Analis Turki, dan profesor ilmu politik Haydar Çakmak percaya bahwa kebijakan AS di Timur Tengah tidak ditentukan semata-mata oleh kepentingan nasional mereka.
“Kepentingan Inggris dan Israel juga diperhitungkan. Terlebih lagi, AS adalah kekuatan global, sehingga memerlukan sekutu di Timur Tengah, sama seperti di kawasan lainnya. Tanpa mereka, mereka tidak akan bisa memasuki kawasan tersebut. Mereka bisa menggunakan kekerasan dan memasuki Suriah tanpa sekutu, tapi mereka tidak akan merasa aman atau bertindak nyaman di sana, biayanya mahal, dan mereka tidak akan bisa tinggal lama di sana,” kata profesor tersebut.

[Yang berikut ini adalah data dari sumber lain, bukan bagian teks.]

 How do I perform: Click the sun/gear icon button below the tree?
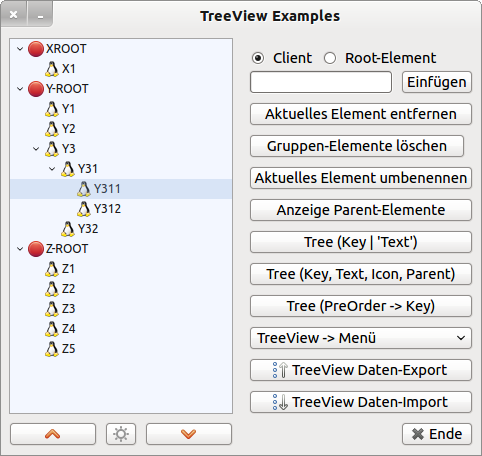point(121,434)
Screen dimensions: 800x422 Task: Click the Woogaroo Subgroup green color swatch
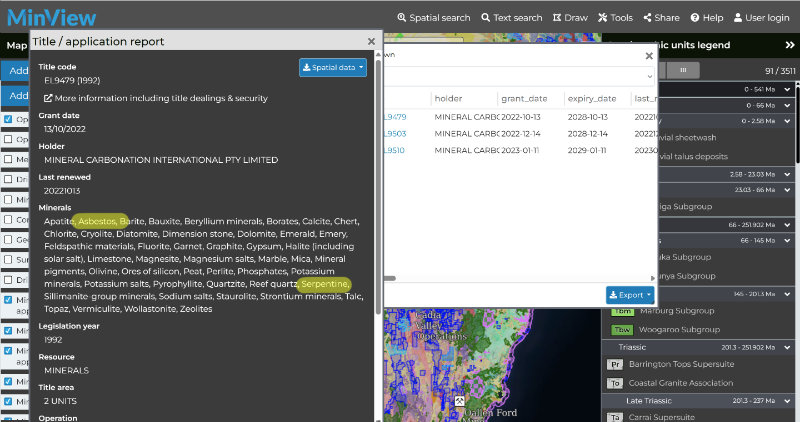click(622, 330)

Menurutnya, sulit untuk menjawab “ya” terhadap pertanyaan apakah AS akan sepenuhnya menarik diri dari Suriah, karena kehadiran Rusia dan Iran merupakan faktor kunci yang mempengaruhi kebijakan AS baik di Timur Tengah maupun Suriah.
“Jika AS benar-benar menarik diri dari Suriah, pemerintah Suriah, dengan dukungan Rusia dan Iran, akan mengusir suku Kurdi dan mencapai kesepakatan dengan Turki. Namun bahkan jika AS memutuskan untuk meninggalkan Suriah, saya rasa mereka tidak akan melakukannya. jadi segera penarikan AS dari wilayah tersebut akan bermanfaat bagi negara-negara di sana, namun merugikan bagi suku Kurdi,” jelas analis Çakmak.